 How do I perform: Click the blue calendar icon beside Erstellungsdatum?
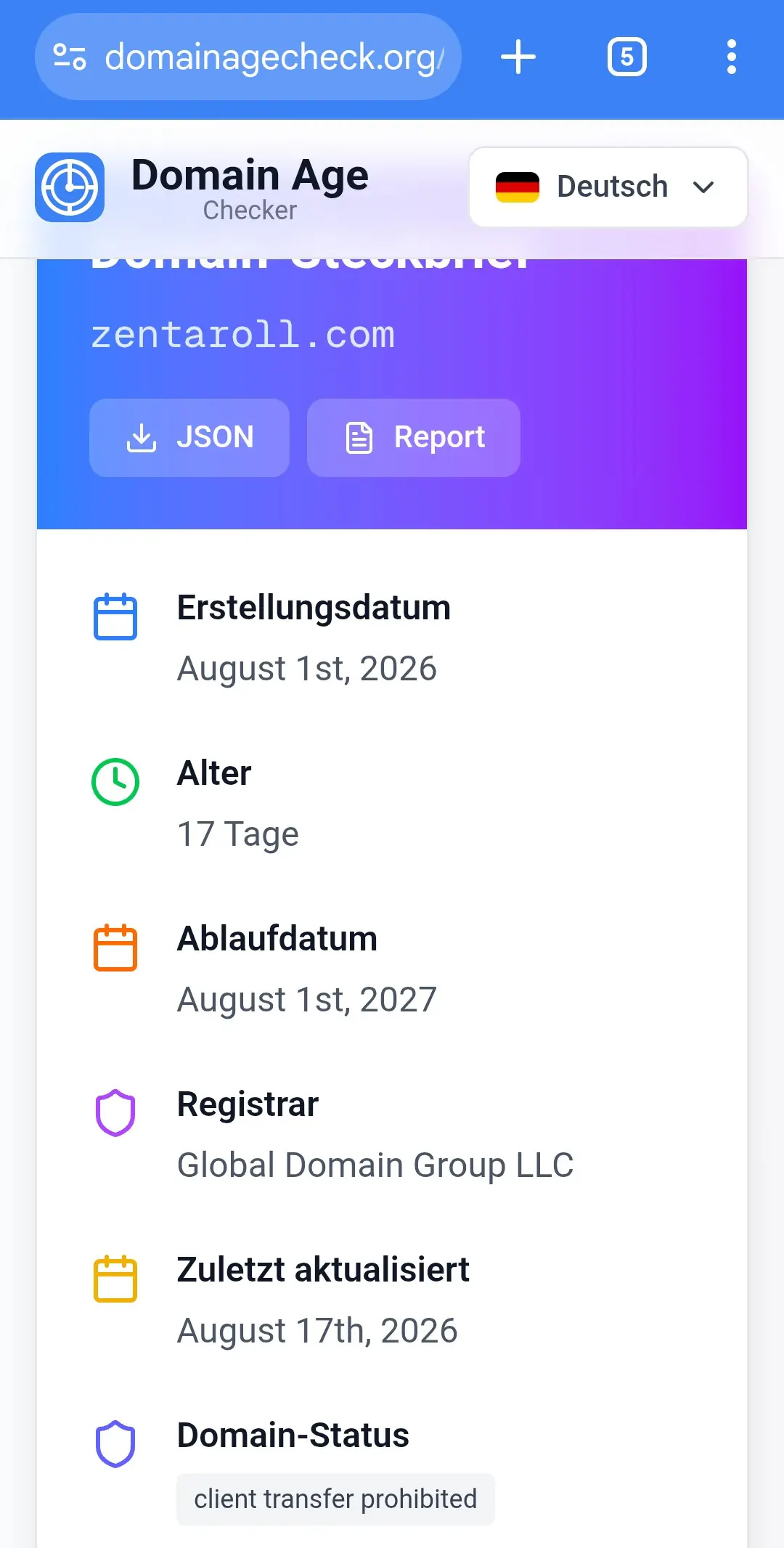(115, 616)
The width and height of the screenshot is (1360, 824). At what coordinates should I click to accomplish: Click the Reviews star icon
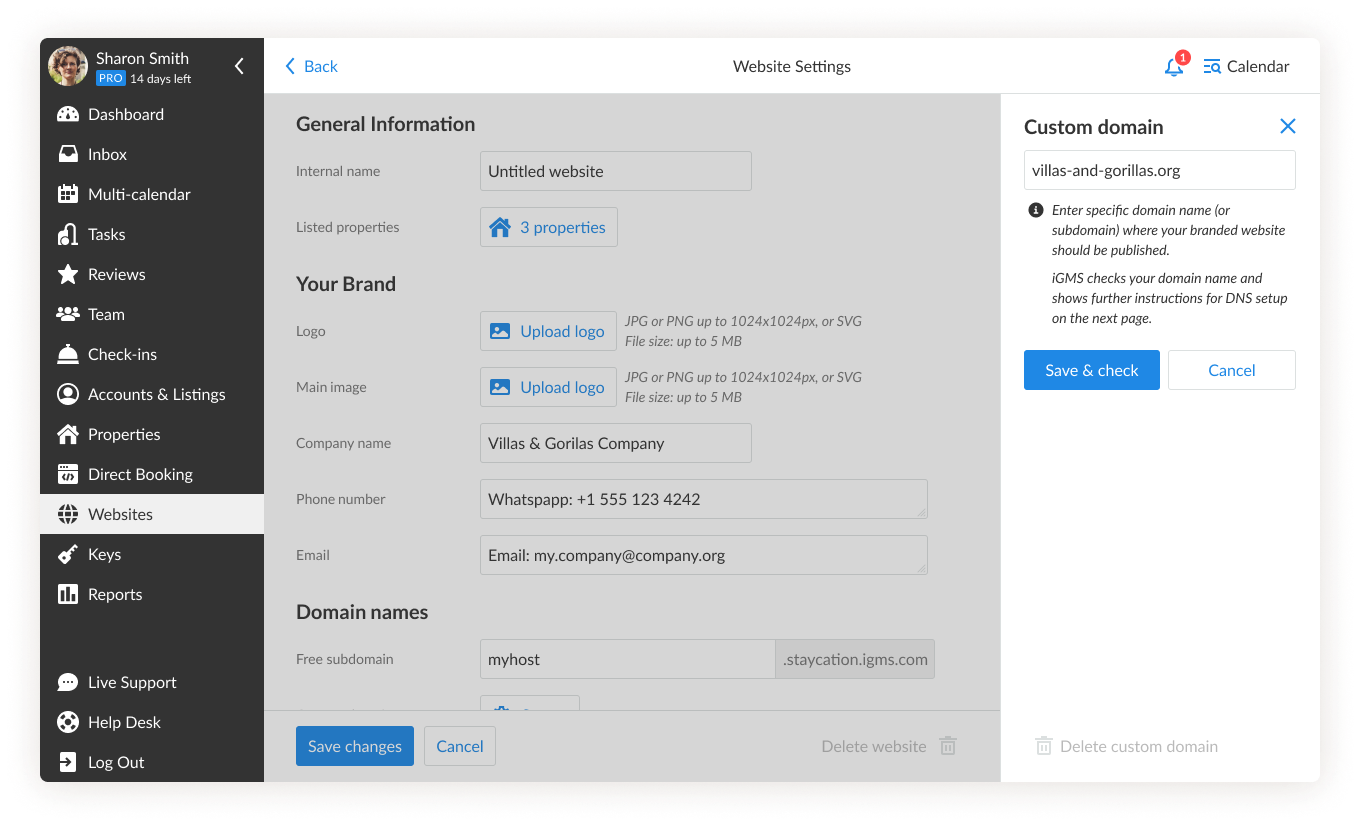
--
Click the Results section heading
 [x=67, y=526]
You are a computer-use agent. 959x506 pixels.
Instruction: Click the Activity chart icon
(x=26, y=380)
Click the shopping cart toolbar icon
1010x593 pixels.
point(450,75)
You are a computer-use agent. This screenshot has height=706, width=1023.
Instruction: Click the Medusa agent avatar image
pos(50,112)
---
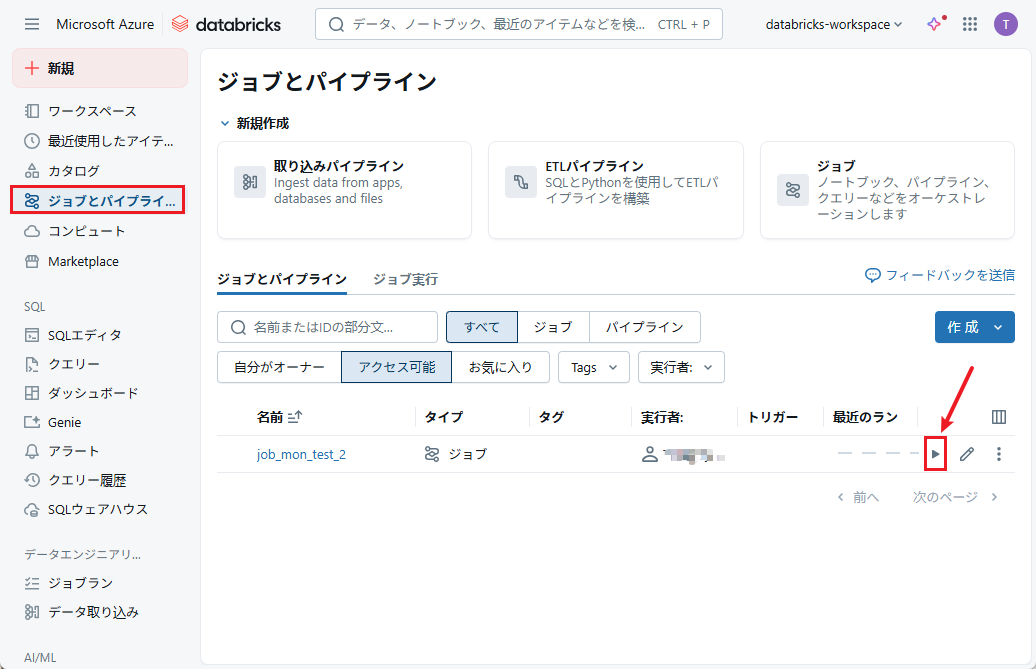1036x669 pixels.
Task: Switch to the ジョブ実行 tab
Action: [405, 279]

*WHAT IS BEING ASKED:* Above is the material; set down exactly its lines from the one containing "How do I perform: Click" down to the one containing "The width and", both included, leaving out any pictures.

*EXERCISE RESPONSE:*
 How do I perform: Click the blue calendar icon beside Erstellungsdatum?
(115, 616)
The width and height of the screenshot is (1360, 824). At what coordinates should I click to accomplish: Click the Reviews star icon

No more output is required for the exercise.